2026

ASLOUN ASH

oil on collaged canvas, 120 x 100 x 4 cm

This painting is the result of our short holiday in Aberdeenshire, staying in a cottage on the Asloun farm near Alford, a few hundred metres from the ruined round tower of Asloun Castle and the very pretty Mains house next to it. As we left, on a rainy mid May morning, I took a last photo of the landscape out of the living room window, rain-spattered and full of these curling ash branches, still only in bud. The painting took several passes, I did a soft pencil, and then an oil pastel drawing, both a bit stiff, and it took a lot of readjusting to be more open and loose on the canvas, eventually using very long handled brushes.

I drew the branches  with a graphite stick into the wet paint and then with the extended handle brush. The beautiful Elisabeth Cummings book Radiance was a great source of inspiration as to how to paint landscape.

OPEN THE DOOR TO HIS DOMAIN

oil on collaged canvas, 91 x 91 cm

Almost hidden in the foliage of honeysuckle and clematis under the pergola, by my tall garden gate, the delicate roe buck doesn’t quite look us in the eye. He is a thought-beast, like Ted Hughes’ thought-fox, there to remind us of what we humans take when we make our homes on green fields, and grow our food where once was wild wood.

ON A HOT HOT AFTERNOON

oil on collaged canvas, 120 x 100 x 4cm

I started this last summer, got it out again recently and added the little white dog and beefed up the roses. It started as a kind of self portrait via the pots, which live on the french door steps outside my studio, and are some of those I have left from being a potter from 2003 to 2016. Then that hot July afternoon light took over. I follow Bonnard in hiding the little dog – my daughter’s terrier – in the shadows. It will be in Graystone gallery’s Festival show this summer, in Edinburgh.

THE BIRD IN MY HEAD

oil on canvas 120 x 100 cm

the bird is a wren and it’s singing, perched on the trellis, upper left. Bims has snuck in too, bottom right. My veg corner, with the fennel and the courgette flowering, and apples on the apple tree.

DAFFODIL SKY

Daffodil Sky, oil and acrylic on canvas 100 x 100 cm.

oh strawberry oh lemon oh daffodil oh hellebore. I did get very carried away by the colours here, just as the daffodils, dandelions, forsythia and crocuses were at peak yellow.

FLOWER POWER

White crocuses with chinooks, oil and acrylic on cradled panel, 41 x 30 cm.
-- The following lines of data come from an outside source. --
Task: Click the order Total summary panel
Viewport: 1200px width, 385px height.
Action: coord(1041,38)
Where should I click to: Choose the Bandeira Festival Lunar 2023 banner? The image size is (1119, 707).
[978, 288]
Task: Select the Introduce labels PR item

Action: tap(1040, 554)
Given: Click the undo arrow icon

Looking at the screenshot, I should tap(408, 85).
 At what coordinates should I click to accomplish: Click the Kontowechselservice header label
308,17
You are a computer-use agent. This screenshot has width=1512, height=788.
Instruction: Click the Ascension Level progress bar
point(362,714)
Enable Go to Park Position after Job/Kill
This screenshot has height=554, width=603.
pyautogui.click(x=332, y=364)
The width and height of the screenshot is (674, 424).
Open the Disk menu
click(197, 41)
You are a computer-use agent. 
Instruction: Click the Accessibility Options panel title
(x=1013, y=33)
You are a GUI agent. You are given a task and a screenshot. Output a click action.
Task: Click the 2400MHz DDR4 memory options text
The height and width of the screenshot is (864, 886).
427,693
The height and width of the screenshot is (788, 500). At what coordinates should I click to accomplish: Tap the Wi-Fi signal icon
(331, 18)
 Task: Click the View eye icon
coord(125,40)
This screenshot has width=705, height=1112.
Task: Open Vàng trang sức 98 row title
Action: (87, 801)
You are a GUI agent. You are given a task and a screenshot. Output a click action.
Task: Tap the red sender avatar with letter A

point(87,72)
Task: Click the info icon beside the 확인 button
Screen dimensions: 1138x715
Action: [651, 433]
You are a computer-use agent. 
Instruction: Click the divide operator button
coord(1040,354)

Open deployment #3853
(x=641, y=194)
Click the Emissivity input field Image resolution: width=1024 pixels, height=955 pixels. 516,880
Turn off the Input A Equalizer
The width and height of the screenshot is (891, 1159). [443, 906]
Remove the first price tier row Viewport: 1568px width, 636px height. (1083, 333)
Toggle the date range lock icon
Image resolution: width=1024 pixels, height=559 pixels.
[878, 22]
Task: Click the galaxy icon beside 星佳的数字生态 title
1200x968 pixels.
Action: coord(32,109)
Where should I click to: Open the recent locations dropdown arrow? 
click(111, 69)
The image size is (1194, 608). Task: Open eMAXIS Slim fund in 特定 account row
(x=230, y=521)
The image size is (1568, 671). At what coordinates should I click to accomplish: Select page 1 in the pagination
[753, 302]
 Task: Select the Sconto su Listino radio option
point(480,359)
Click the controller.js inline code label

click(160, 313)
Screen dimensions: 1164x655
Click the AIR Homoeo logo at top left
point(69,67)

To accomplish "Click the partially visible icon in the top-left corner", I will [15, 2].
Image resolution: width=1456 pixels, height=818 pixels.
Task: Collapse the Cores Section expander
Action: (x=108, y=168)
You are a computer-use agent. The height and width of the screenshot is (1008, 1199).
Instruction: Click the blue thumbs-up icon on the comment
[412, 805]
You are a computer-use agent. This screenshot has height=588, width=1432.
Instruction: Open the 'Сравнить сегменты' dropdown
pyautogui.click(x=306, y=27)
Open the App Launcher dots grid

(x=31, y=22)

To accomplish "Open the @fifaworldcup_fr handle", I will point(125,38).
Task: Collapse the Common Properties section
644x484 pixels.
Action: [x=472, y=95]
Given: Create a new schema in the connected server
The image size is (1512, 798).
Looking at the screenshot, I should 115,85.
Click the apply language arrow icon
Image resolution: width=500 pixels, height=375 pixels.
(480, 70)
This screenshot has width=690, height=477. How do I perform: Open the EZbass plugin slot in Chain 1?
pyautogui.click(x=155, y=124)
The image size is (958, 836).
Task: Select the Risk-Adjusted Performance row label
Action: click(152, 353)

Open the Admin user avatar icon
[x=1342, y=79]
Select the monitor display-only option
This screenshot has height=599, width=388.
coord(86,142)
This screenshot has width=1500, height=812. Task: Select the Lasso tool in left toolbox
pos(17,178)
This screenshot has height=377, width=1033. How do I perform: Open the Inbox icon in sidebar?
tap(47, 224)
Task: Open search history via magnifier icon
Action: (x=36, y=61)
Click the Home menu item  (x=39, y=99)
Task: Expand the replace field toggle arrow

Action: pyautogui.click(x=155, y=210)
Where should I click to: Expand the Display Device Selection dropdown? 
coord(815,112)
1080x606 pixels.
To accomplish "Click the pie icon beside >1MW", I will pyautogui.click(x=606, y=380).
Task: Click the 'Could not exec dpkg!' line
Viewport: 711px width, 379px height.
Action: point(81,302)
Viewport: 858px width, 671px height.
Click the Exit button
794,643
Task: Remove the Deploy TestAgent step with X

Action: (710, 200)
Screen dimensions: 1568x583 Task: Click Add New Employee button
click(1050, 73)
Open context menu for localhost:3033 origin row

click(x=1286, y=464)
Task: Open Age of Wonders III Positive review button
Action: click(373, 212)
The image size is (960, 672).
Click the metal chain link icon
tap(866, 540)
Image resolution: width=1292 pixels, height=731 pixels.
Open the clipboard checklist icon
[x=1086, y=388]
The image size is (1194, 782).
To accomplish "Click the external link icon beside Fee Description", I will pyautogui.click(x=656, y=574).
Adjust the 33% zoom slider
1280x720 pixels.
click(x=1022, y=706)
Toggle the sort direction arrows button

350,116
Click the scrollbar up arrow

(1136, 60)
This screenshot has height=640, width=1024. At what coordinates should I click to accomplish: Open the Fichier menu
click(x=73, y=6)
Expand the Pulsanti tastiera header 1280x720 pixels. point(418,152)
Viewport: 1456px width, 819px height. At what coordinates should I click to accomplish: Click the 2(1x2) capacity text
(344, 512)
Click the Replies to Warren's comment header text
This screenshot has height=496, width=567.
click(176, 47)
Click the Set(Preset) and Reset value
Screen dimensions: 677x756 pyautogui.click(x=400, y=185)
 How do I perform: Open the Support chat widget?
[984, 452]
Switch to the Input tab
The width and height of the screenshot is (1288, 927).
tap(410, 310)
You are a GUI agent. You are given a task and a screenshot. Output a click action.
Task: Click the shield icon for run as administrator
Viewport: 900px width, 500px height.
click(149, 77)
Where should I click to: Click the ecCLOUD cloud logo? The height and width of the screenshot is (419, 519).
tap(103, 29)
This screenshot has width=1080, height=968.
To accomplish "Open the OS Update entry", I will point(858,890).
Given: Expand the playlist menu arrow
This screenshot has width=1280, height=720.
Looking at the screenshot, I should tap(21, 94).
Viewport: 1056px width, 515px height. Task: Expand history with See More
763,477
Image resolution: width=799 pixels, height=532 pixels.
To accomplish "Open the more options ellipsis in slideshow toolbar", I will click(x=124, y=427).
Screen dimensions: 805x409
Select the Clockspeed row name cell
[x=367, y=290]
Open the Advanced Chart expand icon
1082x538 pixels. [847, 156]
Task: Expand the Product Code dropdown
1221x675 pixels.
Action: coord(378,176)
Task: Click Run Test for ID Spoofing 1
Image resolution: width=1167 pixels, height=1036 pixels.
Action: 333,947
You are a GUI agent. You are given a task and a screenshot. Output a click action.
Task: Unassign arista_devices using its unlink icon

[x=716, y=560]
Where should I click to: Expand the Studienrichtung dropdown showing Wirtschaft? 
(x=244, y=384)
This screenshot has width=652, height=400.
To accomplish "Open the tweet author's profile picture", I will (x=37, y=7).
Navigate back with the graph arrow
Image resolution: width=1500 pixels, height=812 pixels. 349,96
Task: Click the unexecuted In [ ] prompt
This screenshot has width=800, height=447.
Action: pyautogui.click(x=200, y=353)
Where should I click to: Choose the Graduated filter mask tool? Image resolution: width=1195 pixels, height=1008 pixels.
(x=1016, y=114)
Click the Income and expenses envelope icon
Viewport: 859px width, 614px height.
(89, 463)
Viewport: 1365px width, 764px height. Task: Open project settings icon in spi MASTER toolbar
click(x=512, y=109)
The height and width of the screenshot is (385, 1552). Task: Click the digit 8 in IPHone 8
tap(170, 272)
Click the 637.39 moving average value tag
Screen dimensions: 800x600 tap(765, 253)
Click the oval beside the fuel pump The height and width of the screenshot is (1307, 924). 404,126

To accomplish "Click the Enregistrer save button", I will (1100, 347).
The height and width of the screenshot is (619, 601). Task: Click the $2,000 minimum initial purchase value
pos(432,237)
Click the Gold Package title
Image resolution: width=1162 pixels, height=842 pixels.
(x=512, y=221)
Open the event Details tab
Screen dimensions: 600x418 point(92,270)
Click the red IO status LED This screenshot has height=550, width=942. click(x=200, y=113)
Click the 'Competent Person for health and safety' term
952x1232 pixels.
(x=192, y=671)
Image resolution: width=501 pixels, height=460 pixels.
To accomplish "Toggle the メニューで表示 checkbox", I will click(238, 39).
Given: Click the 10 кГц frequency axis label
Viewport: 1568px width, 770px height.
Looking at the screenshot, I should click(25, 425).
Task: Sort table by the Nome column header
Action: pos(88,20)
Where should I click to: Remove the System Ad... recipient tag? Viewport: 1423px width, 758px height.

In early March chinook helicopters were doing war games/practicing/low flying around us for a couple of weeks. With what has been and currently still is going on between the US and Israel and the UK and Iran and the whole of that area, it felt very menacing. Being an old hippy I painted flowers – the crocuses I put under the front grass last autumn had come up and the white ones were  especially beautiful.

One day in February I received 12 tiny hellebore plants in the post and spent the afternoon in my tiny greenhouse potting them up and the evening painting this event in watercolour in my A4 sketch book –

Potting up hellebores in the greenhouse, oil over acrylic on collaged canvas, 60 x 50 cm

The watercolour translated a little later into this painting of the winter garden, the winter gardener and the US bomber which is being allowed to use our airfields to reload these terrible weapons for an illegal and inhumane war. See, I am still against war.

Even if it’s a lie, oil on collaged canvas, 50 x 50 cm.

is it a bird? no it’s a B52 bomber taking off from the UK to go and bomb innocent civilians and commit war crimes, refuelled and refilled on a UK airfield. the person in the greenhouse looks up at the sound of it the daffodils and all the plants in the garden have runny weepy paint.

 

 

 

 

MOTHS

In January I started painting these moths and writing poems about them.

in watercolour at first, all very soft

The spruce carpet. oil on canvas 30 x 24 cm.

The poems all got erased as although I love writing on other paintings, as in Daisy Paris, and Anselm Kiefer, it wasn’t working for me in oil, even when I cut the poems to one or two short lines.

On paper, hardly legible, I like!  Red swordgrass, watercolour in A4 sketchbook.

M O T H , oil on collaged canvas 80 x 60 cm.